[Work item]
Please copy every line with the string "will" from the entries below.

[Stored items]
++++++++

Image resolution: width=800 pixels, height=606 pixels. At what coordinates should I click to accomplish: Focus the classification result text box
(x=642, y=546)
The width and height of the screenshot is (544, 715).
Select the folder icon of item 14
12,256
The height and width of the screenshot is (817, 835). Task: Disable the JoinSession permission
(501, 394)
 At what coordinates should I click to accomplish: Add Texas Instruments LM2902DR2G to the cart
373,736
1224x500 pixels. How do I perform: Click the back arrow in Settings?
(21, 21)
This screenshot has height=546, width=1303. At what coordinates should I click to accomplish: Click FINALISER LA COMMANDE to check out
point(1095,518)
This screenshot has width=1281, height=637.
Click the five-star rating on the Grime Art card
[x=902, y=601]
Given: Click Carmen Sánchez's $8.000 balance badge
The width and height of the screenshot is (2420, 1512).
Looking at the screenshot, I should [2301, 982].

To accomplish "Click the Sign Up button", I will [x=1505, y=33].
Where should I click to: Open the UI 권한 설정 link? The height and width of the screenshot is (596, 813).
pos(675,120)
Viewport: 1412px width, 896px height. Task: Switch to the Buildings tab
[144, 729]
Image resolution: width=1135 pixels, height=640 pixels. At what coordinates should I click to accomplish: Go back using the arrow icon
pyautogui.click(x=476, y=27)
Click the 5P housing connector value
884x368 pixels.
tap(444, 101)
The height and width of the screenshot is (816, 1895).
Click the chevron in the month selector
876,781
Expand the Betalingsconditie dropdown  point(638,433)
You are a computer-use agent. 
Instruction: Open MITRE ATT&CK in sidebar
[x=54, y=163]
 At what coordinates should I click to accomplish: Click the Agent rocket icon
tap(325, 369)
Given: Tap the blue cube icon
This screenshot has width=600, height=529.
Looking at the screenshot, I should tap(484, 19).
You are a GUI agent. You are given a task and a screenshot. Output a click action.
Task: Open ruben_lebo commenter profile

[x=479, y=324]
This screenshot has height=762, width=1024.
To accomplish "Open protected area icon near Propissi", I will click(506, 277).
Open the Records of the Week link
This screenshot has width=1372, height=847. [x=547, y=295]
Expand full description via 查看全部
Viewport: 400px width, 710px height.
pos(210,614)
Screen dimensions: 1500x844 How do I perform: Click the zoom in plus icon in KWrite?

++++++++

[Output for this task]
To accomplish "Click the Sign Up button", I will [x=1505, y=33].
To accomplish "Open protected area icon near Propissi", I will click(506, 277).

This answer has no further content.